◆ **The problem**
Rewrite the material from the line with "Click the mailbox list vertical scrollbar" to the line with "Click the 7.60%", substituting "symbol" for "icon" and leaving everything else unchanged.

◆ **Material to process**
-=-=-=-=-

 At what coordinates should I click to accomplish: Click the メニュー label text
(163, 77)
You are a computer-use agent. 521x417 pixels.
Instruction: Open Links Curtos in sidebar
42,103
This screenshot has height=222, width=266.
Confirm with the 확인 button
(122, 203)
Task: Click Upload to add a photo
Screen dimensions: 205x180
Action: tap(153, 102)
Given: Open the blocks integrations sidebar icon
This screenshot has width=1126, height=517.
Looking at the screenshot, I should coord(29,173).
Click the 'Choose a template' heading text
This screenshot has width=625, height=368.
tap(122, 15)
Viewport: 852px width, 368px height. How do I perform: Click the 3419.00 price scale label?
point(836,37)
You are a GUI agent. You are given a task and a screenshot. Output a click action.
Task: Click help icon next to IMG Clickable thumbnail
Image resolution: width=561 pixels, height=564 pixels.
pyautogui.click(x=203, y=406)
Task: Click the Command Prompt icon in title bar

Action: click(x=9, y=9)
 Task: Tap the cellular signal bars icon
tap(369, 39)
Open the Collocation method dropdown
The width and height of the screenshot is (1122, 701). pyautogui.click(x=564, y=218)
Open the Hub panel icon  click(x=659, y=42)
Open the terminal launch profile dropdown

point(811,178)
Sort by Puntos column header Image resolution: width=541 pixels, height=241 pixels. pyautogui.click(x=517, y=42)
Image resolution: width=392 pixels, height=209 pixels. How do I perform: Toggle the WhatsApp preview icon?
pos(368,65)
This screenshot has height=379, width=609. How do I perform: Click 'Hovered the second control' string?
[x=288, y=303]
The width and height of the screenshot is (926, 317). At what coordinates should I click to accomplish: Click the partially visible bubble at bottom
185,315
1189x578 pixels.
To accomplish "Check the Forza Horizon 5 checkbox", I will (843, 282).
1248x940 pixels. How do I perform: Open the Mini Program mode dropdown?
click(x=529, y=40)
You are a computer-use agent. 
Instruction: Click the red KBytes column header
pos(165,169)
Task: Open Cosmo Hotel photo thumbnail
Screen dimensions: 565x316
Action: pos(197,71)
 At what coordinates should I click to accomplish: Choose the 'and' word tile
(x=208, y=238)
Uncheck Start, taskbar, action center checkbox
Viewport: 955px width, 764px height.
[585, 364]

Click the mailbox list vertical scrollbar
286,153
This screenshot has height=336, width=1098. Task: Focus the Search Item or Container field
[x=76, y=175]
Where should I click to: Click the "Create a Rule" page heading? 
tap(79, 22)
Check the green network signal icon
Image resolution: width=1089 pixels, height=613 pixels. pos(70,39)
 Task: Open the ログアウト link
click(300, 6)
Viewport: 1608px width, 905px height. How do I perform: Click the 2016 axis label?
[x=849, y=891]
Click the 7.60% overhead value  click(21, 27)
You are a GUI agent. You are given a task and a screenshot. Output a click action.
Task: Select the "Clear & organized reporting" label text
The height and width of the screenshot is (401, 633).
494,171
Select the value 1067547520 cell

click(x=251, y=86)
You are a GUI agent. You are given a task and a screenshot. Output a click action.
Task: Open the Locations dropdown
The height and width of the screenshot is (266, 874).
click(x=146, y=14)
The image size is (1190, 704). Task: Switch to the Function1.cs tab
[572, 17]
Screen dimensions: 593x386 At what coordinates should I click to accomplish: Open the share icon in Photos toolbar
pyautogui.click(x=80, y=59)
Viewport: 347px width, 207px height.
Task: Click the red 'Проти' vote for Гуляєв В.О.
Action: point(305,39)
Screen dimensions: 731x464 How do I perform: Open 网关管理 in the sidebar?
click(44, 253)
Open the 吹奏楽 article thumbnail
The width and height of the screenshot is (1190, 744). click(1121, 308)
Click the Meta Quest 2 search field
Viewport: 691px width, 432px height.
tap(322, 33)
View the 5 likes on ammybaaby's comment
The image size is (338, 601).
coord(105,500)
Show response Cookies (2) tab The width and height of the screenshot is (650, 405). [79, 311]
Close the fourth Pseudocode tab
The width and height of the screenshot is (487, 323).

-=-=-=-=-

◆ **Correct result**
Click the mailbox list vertical scrollbar
286,153
This screenshot has height=336, width=1098. Task: Focus the Search Item or Container field
[x=76, y=175]
Where should I click to: Click the "Create a Rule" page heading? 
tap(79, 22)
Check the green network signal symbol
Image resolution: width=1089 pixels, height=613 pixels. pos(70,39)
 Task: Open the ログアウト link
click(300, 6)
Viewport: 1608px width, 905px height. How do I perform: Click the 2016 axis label?
[x=849, y=891]
Click the 7.60% overhead value  click(21, 27)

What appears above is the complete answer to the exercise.